It turns out that the S-curve is also descriptive of many other phenomena. For example, it describes the way most technologies take hold: rapid increase up to a point at which the population is basically “saturated” with the technology, then a flattening out of the rate of growth. If you graph the increase in the number of US households with electricity, television, or the Internet, you get an S-curve.
Also note that S-curves in real life can play out over a few months or over decades. And they can take on many shapes:



 

Of course, in real life what we usually see are compound curves – that is, curves in combination or multiplied on top of each other:



 

For example, the stock market tends to look like one of the first two curves over a period of years.
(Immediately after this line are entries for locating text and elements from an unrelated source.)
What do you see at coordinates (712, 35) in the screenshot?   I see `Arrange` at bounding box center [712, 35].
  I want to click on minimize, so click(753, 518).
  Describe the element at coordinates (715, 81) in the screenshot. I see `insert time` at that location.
These are linear patterns with cycles over the short term. Thus, the stock market has its daily, weekly, and annual ups and downs, but over the long term it steadily trends upward.
The percentage of the vote going Democratic (or Republican) tends to look like the third curve. This is a long-term cycle with little cycles within it.
In this context, let me mention one other curve. This one is not one you will normally see when studying change over time. But it often describes how a given collection of things will break down into categories at a single point in time. It’s called the normal distribution or the bell curve:



 

If you are looking at how tall people are (as shown above), how many wear size S, M, L, XL, and XXL T-shirts, or the distribution of income among a group of people, you are going to get a bell curve. That is, most people will be of “medium” height, while a few are very short and a few are very tall.
Once in a while, as shown below, you will get a so-called bimodal distribution, with large numbers of individuals at each extreme and almost no one in the middle. For example, a graph of the voting patterns of legislators, or of the voters themselves, usually reveals a bimodal distribution.



 

I believe that a basic understanding of these fundamental curves can be a powerful tool for analyzing the world around you. If your eye is trained to watch for these curves, you will gain a significant advantage in understanding the world and how it changes.